No dia 11 de novembro de 2002, Alyne da Silva Pimentel tinha 28 anos e estava grávida de seis meses. Sentia dores abdominais e decidiu ir à maternidade Casa de Saúde Nossa Senhora da Glória, em Belfort Roxo, região metropolitana do Rio de Janeiro. Depois de passar por exames, foi mandada de volta para casa com a garantia de que ela e o bebê estavam bem. Dois dias depois, precisou voltar ao hospital e, ao ser reexaminada, descobriu que o coração do filho já não batia. O sofrimento de Alyne não parou, no entanto, por aí. Depois de parir um natimorto, esperou 14 horas para ter a placenta removida e viu seu quadro de saúde se agravar. Precisou, então, ser levada ao Hospital Geral de Nova Iguaçu, mas teve que aguardar oito horas por uma ambulância. Quando chegou ao local, a equipe médica que a recebeu constatou que seu prontuário não tinha vindo com ela e nada pode fazer. Um dia depois, Alyne faleceu.
Alyne da Silva Pimentel: Uma morte materna plenamente evitável |
Quatorze anos após sua morte e depois de ter perdido em todas as instâncias judiciais do Brasíl, a família de Alyne recebeu, há poucos dias, uma reparação financeira (de valor desconhecido) imposta ao Brasil pela Convenção sobre a Eliminação de Todas as Formas de Discriminação contra a Mulher — departamento da Organização das Nações Unidas (ONU). Além disso, sua mãe viu surgir hoje, na Maternidade Mariana Bulhões (aberta dentro do hospital em que Alyne morreu), uma seção que levará o nome da gestante morta e que reunirá informações sobre gravidez de alto risco. Amanhã, a família participará de um seminário sobre o assunto. O evento acontecerá às 14h, na sede da Procuradoria do Estado do Rio, e marcará o desfecho do primeiro caso de condenação por violação de direitos humanos em morte materna em todo o mundo.

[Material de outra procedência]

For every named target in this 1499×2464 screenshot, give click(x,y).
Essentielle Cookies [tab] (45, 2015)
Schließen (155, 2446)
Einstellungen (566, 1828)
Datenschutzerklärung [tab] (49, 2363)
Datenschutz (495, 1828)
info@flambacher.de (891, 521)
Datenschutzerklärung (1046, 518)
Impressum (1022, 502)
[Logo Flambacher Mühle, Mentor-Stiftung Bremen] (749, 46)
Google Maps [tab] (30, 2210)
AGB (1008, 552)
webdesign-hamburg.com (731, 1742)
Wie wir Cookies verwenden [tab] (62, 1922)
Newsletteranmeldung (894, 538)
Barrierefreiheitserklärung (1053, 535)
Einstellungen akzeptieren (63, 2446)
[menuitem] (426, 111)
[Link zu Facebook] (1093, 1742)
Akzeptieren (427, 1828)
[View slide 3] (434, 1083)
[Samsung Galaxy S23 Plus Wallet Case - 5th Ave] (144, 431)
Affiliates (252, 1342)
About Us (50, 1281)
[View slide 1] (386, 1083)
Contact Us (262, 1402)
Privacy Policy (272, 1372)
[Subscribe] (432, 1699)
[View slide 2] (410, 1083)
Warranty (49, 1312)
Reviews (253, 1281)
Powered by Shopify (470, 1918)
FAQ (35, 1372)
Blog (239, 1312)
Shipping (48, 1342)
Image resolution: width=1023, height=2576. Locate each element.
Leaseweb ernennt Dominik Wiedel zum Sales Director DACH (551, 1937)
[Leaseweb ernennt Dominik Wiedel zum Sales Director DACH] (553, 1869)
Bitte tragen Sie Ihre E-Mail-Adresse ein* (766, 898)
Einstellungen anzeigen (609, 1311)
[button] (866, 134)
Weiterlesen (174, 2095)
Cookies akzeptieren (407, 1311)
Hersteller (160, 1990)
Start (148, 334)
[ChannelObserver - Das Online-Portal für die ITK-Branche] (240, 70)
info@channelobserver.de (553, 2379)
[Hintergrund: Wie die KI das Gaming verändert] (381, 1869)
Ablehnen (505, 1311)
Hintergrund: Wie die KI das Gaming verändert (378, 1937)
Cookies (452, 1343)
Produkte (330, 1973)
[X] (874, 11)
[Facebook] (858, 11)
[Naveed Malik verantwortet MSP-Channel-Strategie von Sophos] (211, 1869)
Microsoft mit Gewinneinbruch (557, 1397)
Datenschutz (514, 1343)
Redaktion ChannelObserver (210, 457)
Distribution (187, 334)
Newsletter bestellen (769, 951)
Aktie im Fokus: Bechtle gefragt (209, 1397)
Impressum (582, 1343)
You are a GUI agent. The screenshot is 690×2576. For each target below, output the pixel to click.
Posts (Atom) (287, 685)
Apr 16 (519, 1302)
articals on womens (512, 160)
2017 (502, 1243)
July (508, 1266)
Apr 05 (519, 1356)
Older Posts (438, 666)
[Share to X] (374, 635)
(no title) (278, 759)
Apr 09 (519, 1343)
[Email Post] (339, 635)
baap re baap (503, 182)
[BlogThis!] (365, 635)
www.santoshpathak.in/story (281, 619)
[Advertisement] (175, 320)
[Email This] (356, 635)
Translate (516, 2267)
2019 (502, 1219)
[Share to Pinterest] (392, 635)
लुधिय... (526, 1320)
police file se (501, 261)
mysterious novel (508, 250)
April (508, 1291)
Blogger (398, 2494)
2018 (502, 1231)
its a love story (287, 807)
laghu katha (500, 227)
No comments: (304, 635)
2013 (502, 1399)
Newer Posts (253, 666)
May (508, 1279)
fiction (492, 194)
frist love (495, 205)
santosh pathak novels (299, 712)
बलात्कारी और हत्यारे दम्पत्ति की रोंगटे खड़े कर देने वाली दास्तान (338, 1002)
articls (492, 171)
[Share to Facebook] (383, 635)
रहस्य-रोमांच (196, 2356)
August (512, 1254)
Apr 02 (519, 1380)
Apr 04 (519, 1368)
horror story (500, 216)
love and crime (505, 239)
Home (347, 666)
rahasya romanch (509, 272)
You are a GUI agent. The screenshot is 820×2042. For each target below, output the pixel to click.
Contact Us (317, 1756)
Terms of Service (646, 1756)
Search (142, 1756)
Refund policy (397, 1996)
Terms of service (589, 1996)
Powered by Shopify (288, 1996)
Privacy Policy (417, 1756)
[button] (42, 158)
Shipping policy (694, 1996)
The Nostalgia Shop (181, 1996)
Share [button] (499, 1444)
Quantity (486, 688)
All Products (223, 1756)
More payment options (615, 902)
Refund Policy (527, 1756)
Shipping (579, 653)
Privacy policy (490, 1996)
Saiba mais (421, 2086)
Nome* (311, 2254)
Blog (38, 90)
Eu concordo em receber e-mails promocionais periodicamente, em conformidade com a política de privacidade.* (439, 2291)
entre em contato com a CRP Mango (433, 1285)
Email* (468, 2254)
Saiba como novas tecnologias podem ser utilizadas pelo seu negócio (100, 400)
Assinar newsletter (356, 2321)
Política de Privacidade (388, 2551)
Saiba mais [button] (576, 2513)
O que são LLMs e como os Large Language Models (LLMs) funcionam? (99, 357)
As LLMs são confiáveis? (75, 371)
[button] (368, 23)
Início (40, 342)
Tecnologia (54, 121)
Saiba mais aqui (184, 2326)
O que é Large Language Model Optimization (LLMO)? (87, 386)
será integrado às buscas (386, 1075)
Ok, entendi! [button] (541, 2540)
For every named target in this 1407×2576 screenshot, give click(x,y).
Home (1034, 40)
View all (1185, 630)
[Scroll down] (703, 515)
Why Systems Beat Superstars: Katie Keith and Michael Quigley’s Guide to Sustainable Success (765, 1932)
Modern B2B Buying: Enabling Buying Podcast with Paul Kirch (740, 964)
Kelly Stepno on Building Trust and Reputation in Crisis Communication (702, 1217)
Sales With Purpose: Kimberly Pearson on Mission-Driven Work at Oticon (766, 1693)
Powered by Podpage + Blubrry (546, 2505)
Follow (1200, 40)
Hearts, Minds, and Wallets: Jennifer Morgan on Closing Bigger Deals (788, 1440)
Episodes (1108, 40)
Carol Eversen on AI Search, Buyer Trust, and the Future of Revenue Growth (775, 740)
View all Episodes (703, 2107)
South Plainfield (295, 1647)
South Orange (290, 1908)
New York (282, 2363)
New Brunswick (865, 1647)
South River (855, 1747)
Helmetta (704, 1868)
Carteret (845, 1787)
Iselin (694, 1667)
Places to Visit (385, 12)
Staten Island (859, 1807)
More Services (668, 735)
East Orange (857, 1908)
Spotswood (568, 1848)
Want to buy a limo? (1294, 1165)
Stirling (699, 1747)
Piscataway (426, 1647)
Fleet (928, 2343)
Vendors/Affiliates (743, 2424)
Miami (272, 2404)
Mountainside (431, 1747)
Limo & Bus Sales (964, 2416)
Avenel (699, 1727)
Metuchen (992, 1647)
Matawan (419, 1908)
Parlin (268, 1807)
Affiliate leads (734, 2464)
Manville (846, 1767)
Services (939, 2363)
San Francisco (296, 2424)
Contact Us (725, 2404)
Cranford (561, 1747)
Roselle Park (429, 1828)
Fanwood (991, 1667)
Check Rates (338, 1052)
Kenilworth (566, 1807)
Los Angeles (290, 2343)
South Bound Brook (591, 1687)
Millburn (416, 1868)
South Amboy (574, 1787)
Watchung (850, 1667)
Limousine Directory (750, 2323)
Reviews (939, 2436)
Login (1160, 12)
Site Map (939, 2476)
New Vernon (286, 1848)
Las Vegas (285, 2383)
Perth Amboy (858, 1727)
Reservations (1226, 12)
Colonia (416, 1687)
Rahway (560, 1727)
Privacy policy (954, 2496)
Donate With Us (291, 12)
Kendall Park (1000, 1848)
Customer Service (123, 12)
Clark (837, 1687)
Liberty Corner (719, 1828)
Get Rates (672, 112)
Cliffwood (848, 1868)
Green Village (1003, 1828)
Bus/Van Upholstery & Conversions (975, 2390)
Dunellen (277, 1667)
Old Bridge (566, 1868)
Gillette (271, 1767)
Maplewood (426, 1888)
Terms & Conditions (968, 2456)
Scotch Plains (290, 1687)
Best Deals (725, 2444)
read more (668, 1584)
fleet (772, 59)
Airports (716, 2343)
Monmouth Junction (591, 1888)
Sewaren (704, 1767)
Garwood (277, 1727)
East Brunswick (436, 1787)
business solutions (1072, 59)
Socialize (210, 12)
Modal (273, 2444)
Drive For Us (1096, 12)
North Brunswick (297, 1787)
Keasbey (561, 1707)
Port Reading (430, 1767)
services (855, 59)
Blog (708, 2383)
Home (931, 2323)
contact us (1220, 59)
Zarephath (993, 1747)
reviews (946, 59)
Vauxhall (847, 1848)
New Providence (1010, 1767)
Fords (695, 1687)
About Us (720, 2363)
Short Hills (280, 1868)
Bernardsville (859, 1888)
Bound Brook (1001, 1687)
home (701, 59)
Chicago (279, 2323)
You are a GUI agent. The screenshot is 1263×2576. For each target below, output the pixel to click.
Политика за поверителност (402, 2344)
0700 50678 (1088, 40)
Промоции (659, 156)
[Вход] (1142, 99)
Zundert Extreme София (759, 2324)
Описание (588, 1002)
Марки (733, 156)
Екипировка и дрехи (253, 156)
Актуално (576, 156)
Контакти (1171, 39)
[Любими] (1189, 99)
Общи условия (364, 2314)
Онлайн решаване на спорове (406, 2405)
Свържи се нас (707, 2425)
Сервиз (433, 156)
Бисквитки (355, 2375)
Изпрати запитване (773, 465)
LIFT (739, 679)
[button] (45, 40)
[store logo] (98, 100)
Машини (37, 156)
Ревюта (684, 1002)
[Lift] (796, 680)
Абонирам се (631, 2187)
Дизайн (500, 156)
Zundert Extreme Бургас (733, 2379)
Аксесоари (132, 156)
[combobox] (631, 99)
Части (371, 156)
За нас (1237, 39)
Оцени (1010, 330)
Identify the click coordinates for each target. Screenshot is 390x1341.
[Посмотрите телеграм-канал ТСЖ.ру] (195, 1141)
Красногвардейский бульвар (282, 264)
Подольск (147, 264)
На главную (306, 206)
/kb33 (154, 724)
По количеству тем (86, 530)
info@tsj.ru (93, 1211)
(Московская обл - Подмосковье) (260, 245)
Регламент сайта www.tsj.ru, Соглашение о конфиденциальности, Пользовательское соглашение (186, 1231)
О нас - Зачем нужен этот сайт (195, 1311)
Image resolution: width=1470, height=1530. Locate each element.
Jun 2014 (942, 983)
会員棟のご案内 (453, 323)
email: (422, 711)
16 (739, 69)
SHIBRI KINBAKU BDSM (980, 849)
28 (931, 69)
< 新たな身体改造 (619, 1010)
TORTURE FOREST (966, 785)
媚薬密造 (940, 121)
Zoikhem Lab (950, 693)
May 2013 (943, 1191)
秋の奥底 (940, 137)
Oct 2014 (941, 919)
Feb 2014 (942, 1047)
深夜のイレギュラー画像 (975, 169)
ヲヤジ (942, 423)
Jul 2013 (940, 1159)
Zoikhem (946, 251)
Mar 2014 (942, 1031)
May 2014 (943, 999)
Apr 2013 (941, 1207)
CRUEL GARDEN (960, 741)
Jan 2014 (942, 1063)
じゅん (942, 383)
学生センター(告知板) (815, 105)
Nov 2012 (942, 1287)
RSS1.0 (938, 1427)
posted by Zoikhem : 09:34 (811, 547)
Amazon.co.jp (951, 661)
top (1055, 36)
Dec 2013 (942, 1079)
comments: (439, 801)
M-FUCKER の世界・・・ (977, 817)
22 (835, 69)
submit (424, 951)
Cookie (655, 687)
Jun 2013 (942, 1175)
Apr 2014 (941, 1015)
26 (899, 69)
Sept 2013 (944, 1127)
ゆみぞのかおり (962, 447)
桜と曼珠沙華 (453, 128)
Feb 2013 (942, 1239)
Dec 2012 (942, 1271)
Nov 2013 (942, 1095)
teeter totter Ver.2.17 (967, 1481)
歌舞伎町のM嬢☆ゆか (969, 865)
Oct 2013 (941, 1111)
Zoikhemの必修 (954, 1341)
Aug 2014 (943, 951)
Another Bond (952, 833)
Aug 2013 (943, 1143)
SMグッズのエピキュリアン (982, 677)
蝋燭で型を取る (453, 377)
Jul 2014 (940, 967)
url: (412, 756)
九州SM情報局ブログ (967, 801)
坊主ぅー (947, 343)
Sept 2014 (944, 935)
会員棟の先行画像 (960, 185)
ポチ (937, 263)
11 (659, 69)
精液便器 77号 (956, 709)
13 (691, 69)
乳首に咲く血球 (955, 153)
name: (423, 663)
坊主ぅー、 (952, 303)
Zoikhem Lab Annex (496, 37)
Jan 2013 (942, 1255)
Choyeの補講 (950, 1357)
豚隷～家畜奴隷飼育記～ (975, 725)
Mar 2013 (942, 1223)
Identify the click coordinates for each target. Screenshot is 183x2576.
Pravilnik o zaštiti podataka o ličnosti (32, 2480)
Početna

— Não foi fácil. Esgotamos todas as opções de Justiça e de reparação no estado e no país. Só depois fomos apelar para esse comitê especifico da ONU — contou Sonia Correa, pesquisadora da Associação Brasileira Interdisciplinar de Aids e que acompanhou o caso desde o início.
Para Maria de Lourdes da Silva Pimenta, mãe de Alyne, a condenação servirá para evitar que outras mães percam suas filhas da mesma forma que ela perdeu a sua.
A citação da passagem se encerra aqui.